Mythical Holy Grail: A Blog with No Home

What am I really looking for now? Well, now that’s a good question. With the advent of tablets over laptops, my real desire is a blog with no home.

I want to put my data on a cloud provider, access it from anywhere using my tablet, my phone, my work computer, my home laptop or whatever, then compile the source formatting into HTML and copy it from the repository provider to a web server.

That’s kind of the goal of Jekyll and its cousin Octopress. These allow you to create a repository for your blog on your own computer, compile it to static HTML pages, push it to GitHub Pages– and publish it using their facilities. It’s clever. Very clever. Calepin takes this one step further, incorporating its anagram Markdown conversion tool, Pelican written in Python to pull files from your Dropbox account and publish them for you in HTML. Even cleverer. I’ve posted a couple of delicious items there myself. But I still have to hook up my computer, some computer, to Dropbox. The GitHub/Jekyll/OctoPress also really want you to create a “local” repository. Meaning that if you don’t have access to your computer, you can’t write.

Cloud9 – The Future

I’ve been using Cloud9 IDE to write some software recently. It’s connected to GitHub out of the box. It’s not hosted on my local system. So I effectively have a clever editor and access to my GiHub account wherever I am. I have even tested a Jekyll web page written solely on Cloud9, and pushed to GitHub. Yes folks, there was no local storage involved with this trick. My fingers never left my hands (or the keyboard). Two other things keep me from moving to this technique.

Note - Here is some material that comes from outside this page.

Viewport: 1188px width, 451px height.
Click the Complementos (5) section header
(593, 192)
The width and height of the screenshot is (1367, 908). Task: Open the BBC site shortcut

The editing features at Cloud9 do not work with an iPad. At all. It’s not like I haven’t asked. Nicely, even. It just doesn’t work. Sigh. It’s free, what are you going to do? It’s not like it’s open source so I could write my own interface. Oh, right. It is. But then I’d have to host my own instance of it, and defeat the whole purpose.

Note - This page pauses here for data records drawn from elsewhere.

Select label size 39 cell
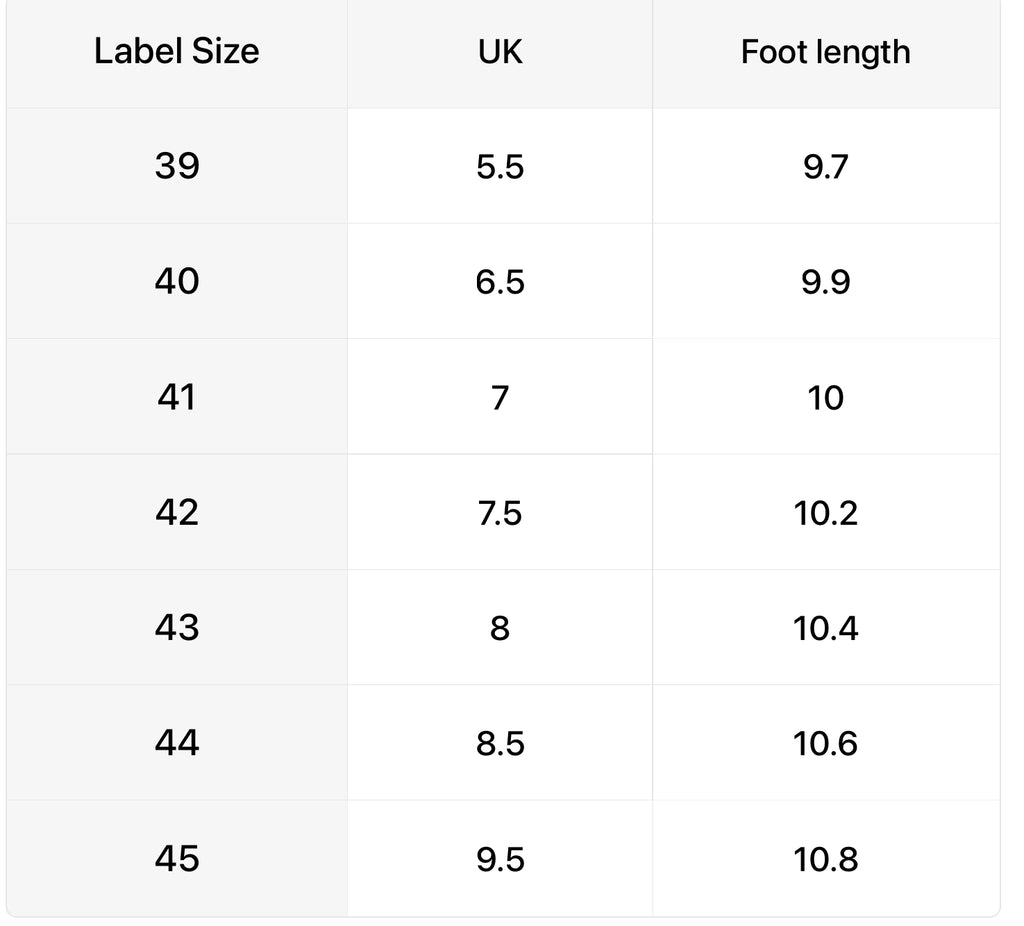click(x=177, y=166)
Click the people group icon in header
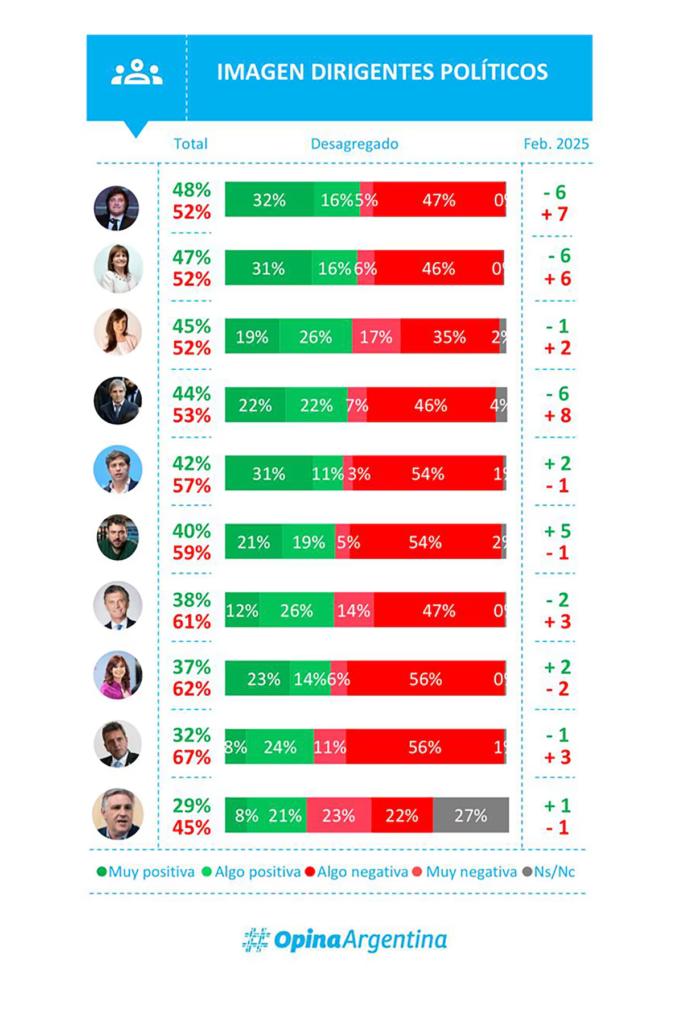Screen dimensions: 683x1024 (x=137, y=74)
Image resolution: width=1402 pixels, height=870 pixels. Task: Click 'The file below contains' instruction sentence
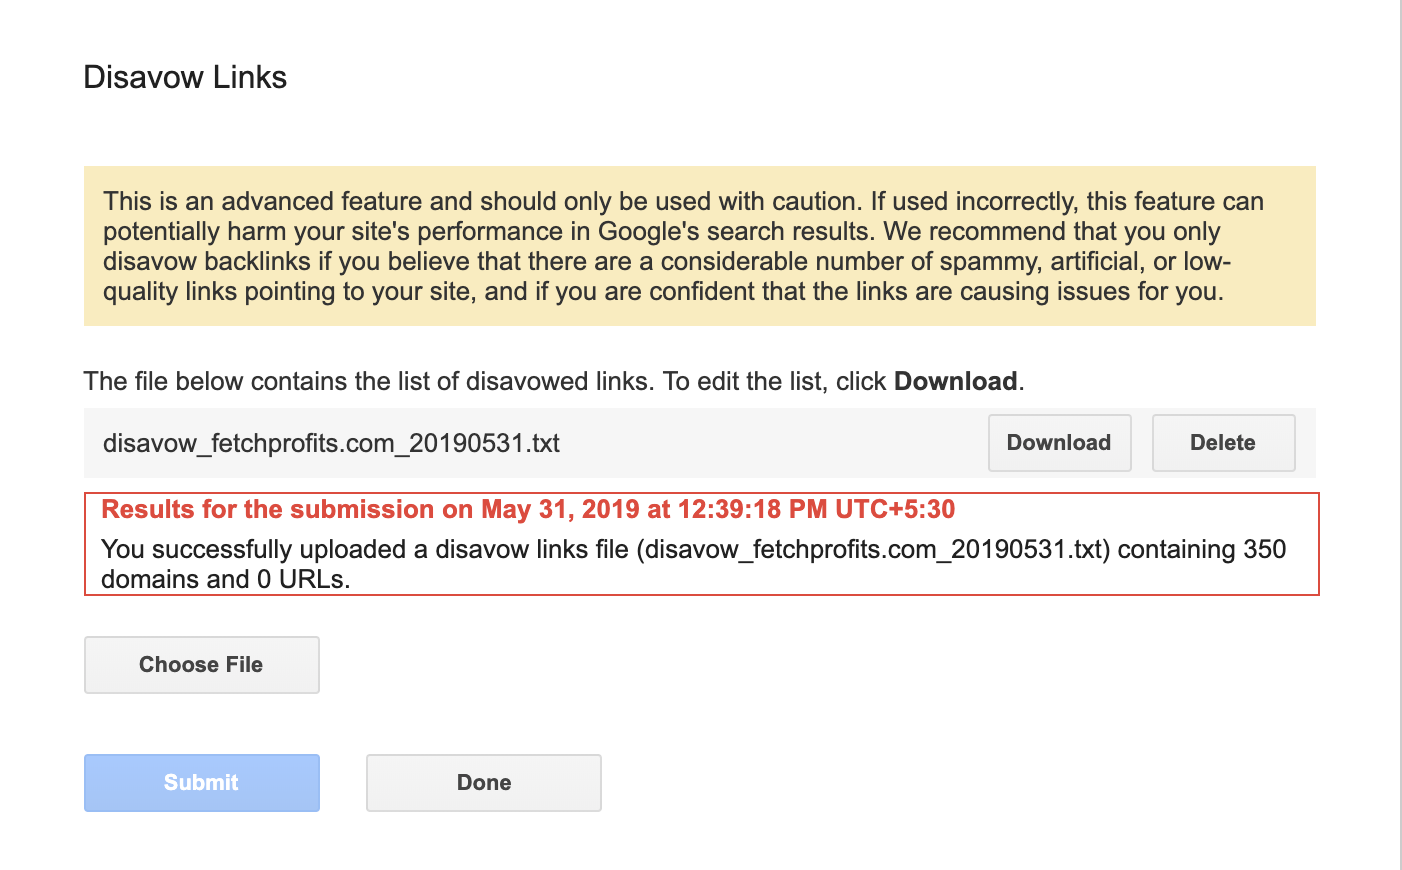click(x=554, y=381)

I’d really like to do a test post on Cloud9 so I could see the copy before it gets published. But this would require me to be able to run a script on Cloud9 and save the output as a file. That also doesn’t work. But we’re close.

We’re almost there, mom! A cloud-based blog that I can update any given Sunday (no matter what the football teams are doing) is right around the corner. And what have I learned? It’s a lot of work to publish a blog. The more work I can get the cloud to do, the better. And even if it takes a lot of work to ge them to do it, it will be worth it. Although some times, I feel like just getting out a pen and paper and stuffing an envelope.

Oh, and just so you know… this is/was a test of how well Posterous accepts Markdown.